--- Data for the task ---
━━━━━━━━━━━━━━━━━━━━━━━━━━━━━━
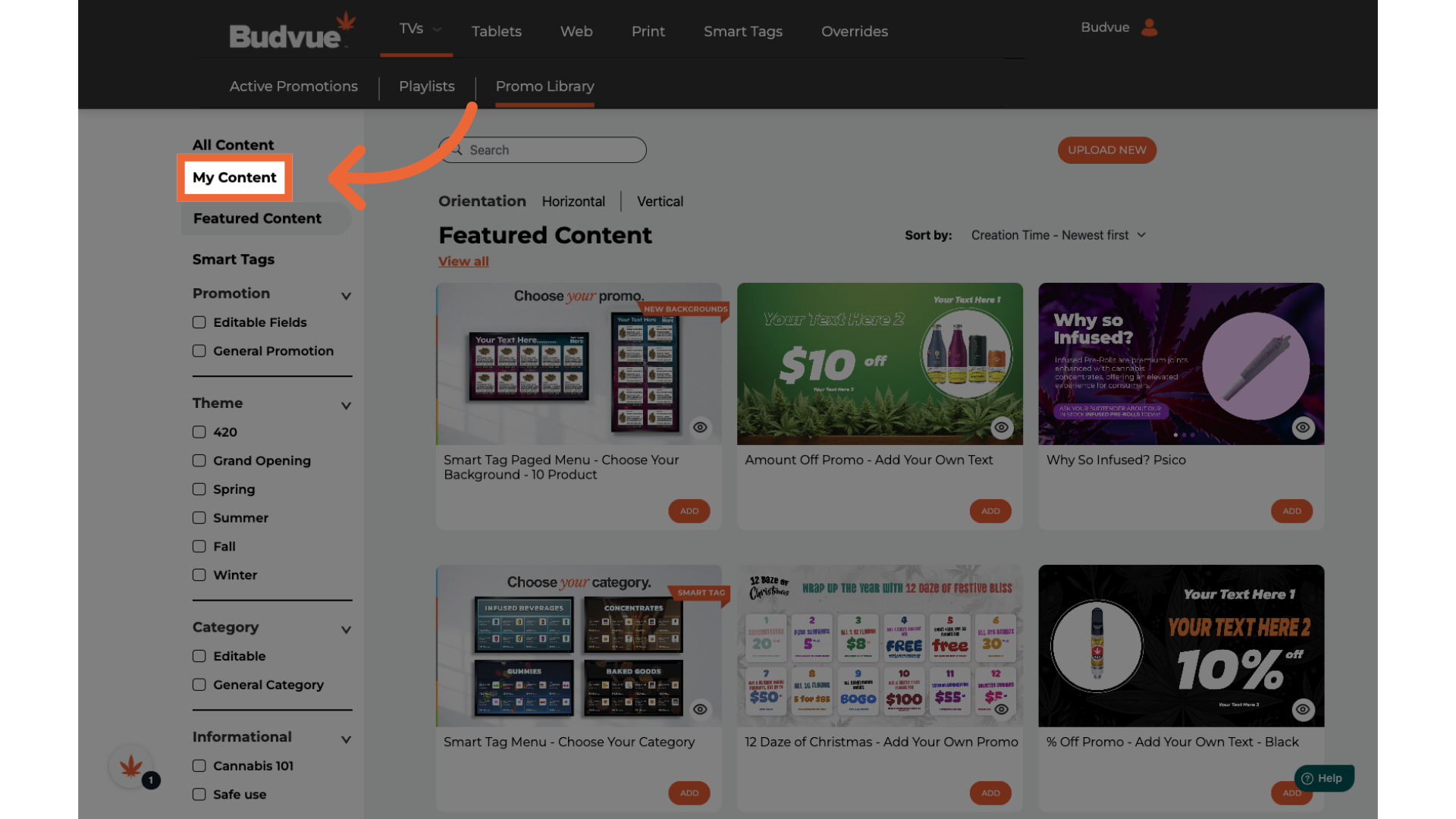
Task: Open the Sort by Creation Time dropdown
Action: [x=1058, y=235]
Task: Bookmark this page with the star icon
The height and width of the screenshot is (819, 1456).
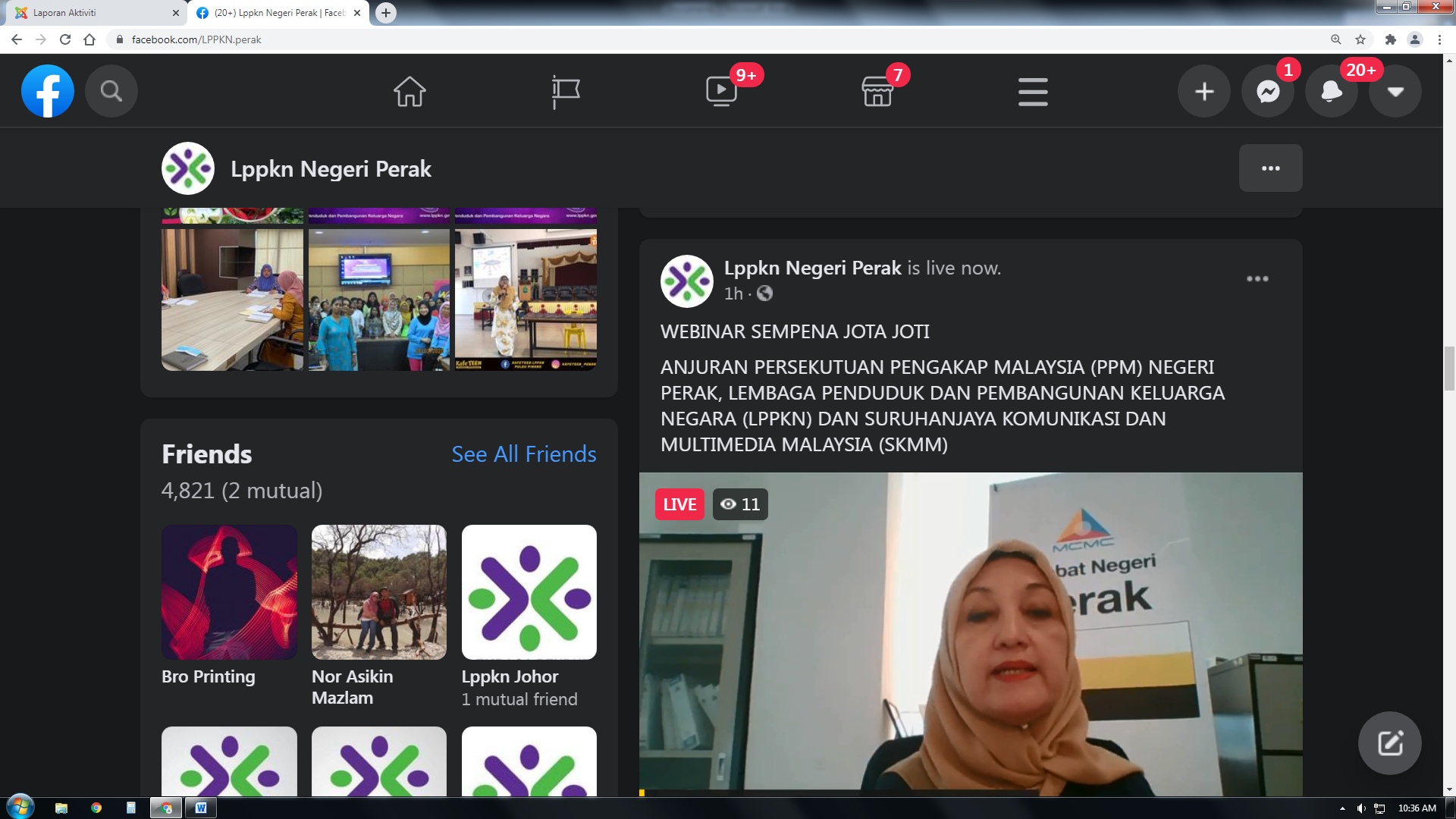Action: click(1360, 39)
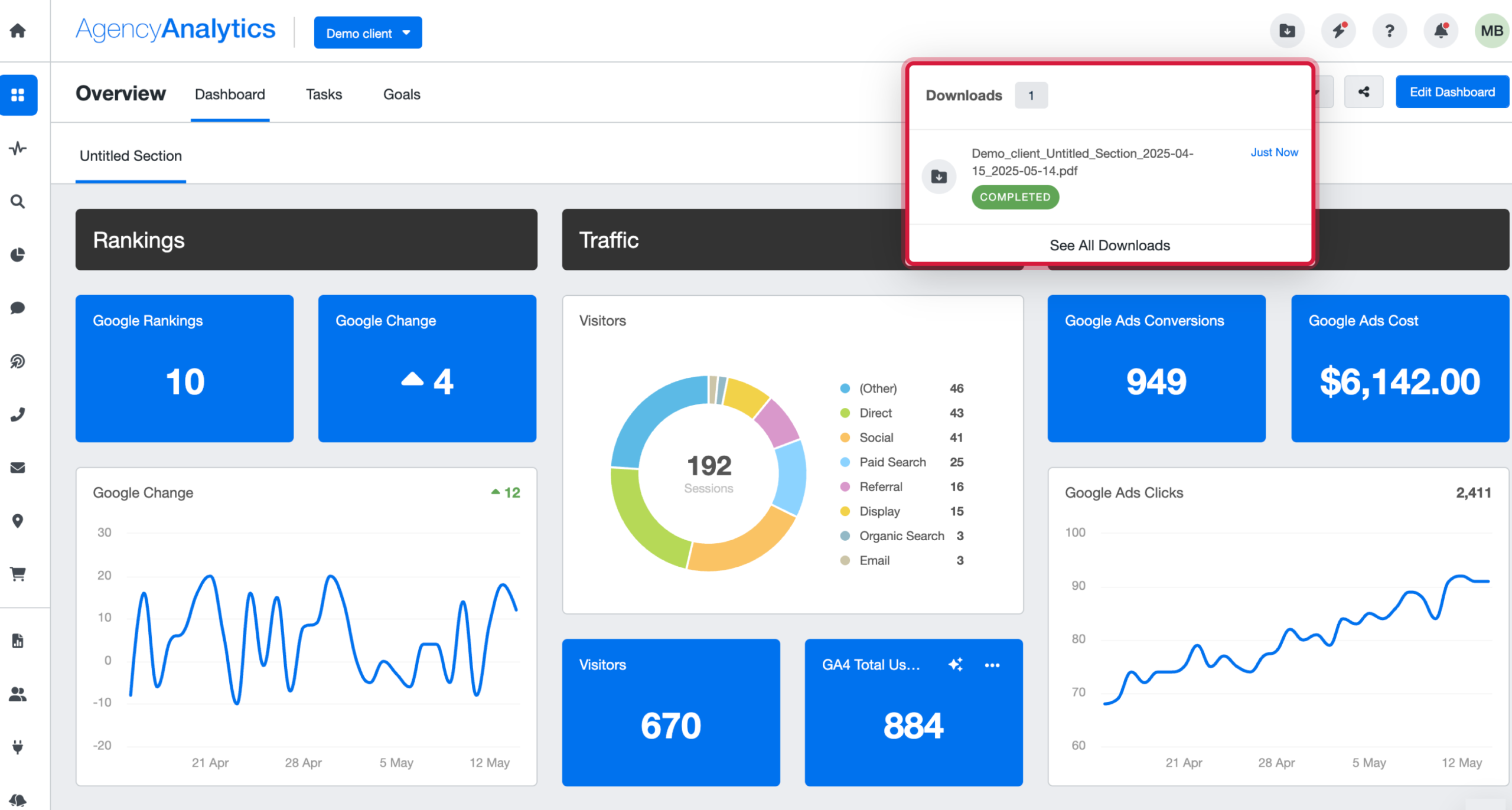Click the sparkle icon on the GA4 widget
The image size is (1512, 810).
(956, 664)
━━━━━━━━━━━━━━━━━━━━━━━━━━━━━━
--- Work instruction ---
In the answer, include exactly the lines from the one containing "Task: Bookmark this page with the star icon" through the end of the records above and no pictures at all.

--- Answer below ---
Task: Bookmark this page with the star icon
The height and width of the screenshot is (819, 1456).
Action: click(1360, 39)
Click the sparkle icon on the GA4 widget
The image size is (1512, 810).
(956, 664)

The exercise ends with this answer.